Title: Multiscale simulations of biomolecules: when blurred isn’t bad
Supervisor: Raffaello Potestio

Biomolecules, such as viral capsids and antibodies, are intrinsically complex systems. The prediction of their dynamics requires immense computational resources if we describe them at atomistic resolution. During the talk I will show my contribution to mitigate this problem, both through the development of new methods and their application in the field of multiscale simulations of soft matter.

I am Enrico, second year PhD student. My interests are applied nuclear physics, medical physics and advanced electronics.
I am working on the continuation of my thesis in collaboration with TIFPA. My work covers the development of a new hybrid detector to improve the description of the radiation field.

Title: Development and readout of novel hybrid detector for microdosimetry
Supervisor: Chiara La Tessa

Microdosimetry is a field of biophysics radiation aimed to describe the radiation interaction at micrometer level where the radiation damage occurs. It relies on the so-called mean chord length approximation. My PhD project is focused on the development of a new microdosimeter to improve the radiation quality description by dropping this approximation.

I am a Ph.D. student of the Atomic and Molecular Physics group. I got my Bachelor’s Degree at the University of Camerino. I moved to Trento for my Master’s Degree, also attracted by the surrounding mountains, the perfect place for my hobbies. My goal has always been to contribute to tackling energetic and environmental issues.

Title: Electrical diagnostic for nanosecond pulsed discharges
Supervisor: Luca Matteo Martini

Nanosecond Pulsed Discharges are a promising technology to tackle the energy storage challenge by recycling CO2 into synthetic fuels. Accurate quantification of the energy dissipated in the discharge is crucial to determine the efficiency of these processes. The voltage measurement necessary for energy calculation requires the design and testing of high voltage probes with a wide bandwidth.

After graduating in physics, I worked in telecommunications research for several years and then decided to teach physics, enrolling in the school for teaching that existed at the time (SSIS).
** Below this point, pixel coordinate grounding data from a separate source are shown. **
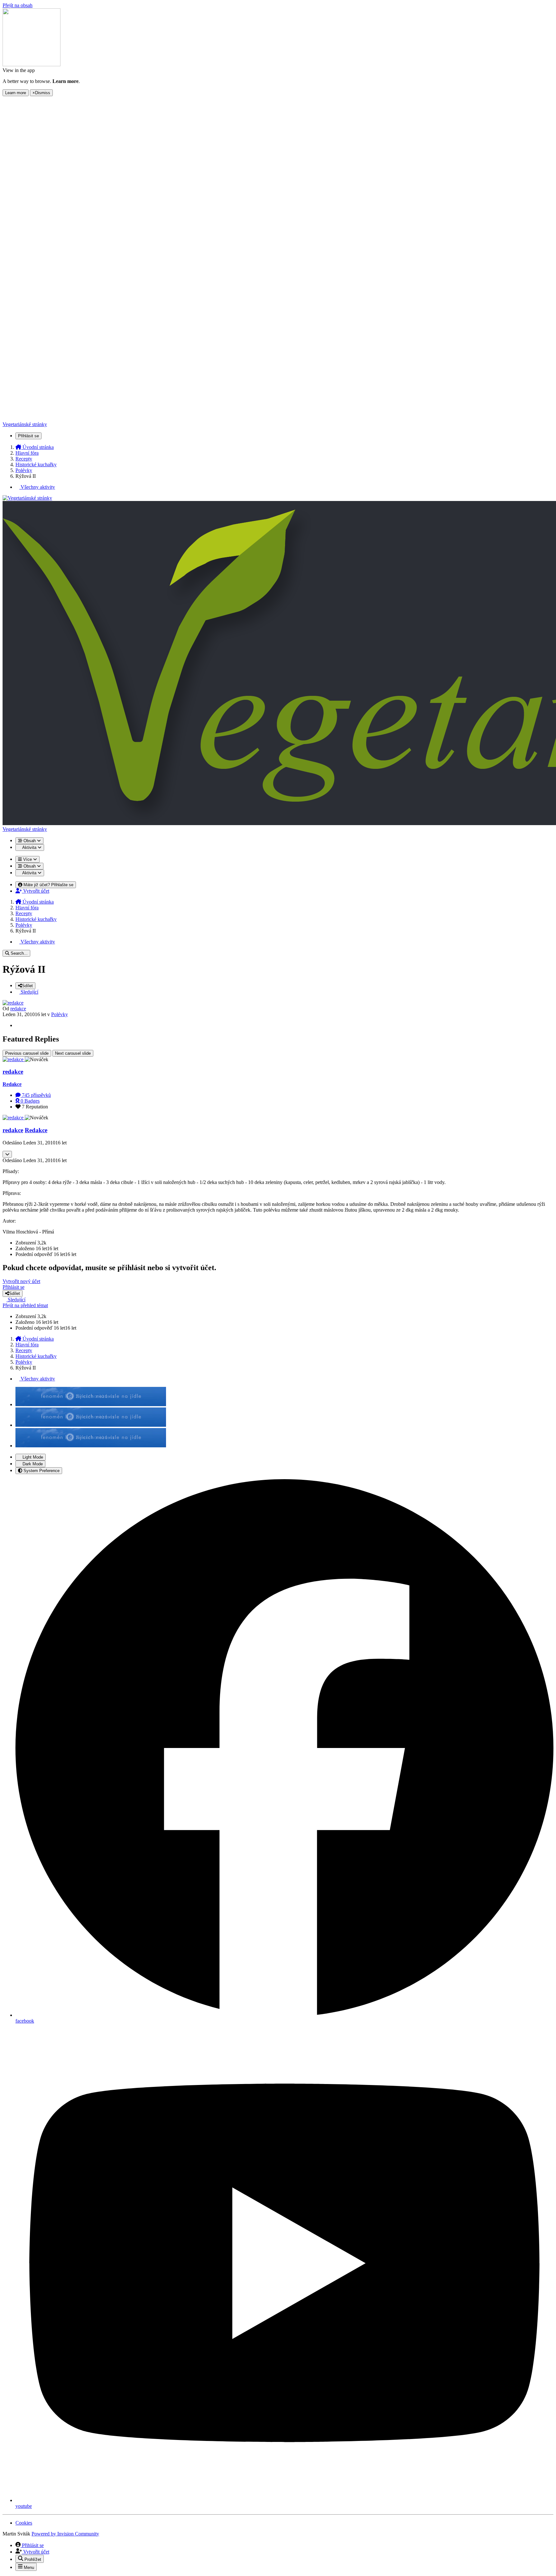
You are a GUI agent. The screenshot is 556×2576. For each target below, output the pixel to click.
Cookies (23, 2523)
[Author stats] (7, 1154)
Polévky (59, 1014)
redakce (18, 1008)
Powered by (65, 2533)
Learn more (15, 92)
In recent years, I have developed a great passion for research in physics education research, developing physics activities related to astronomy, digital devices, computation.

Title: Rethinking introductory physics laboratories in light of recent interactive technologies and developments in Physics Education Research (PER)
Supervisor: Stefano Oss

Research in recent years indicates that laboratories in which experiments are proposed to verify a theory are not very effective from the point of view of student learning. I am investigating this by introducing the E-CLASS survey. I am developing more open labs with active learning methodologies, the use of digital acquisition devices such as smartphones, Arduino, iOLabs and computational elements in VPython and Python.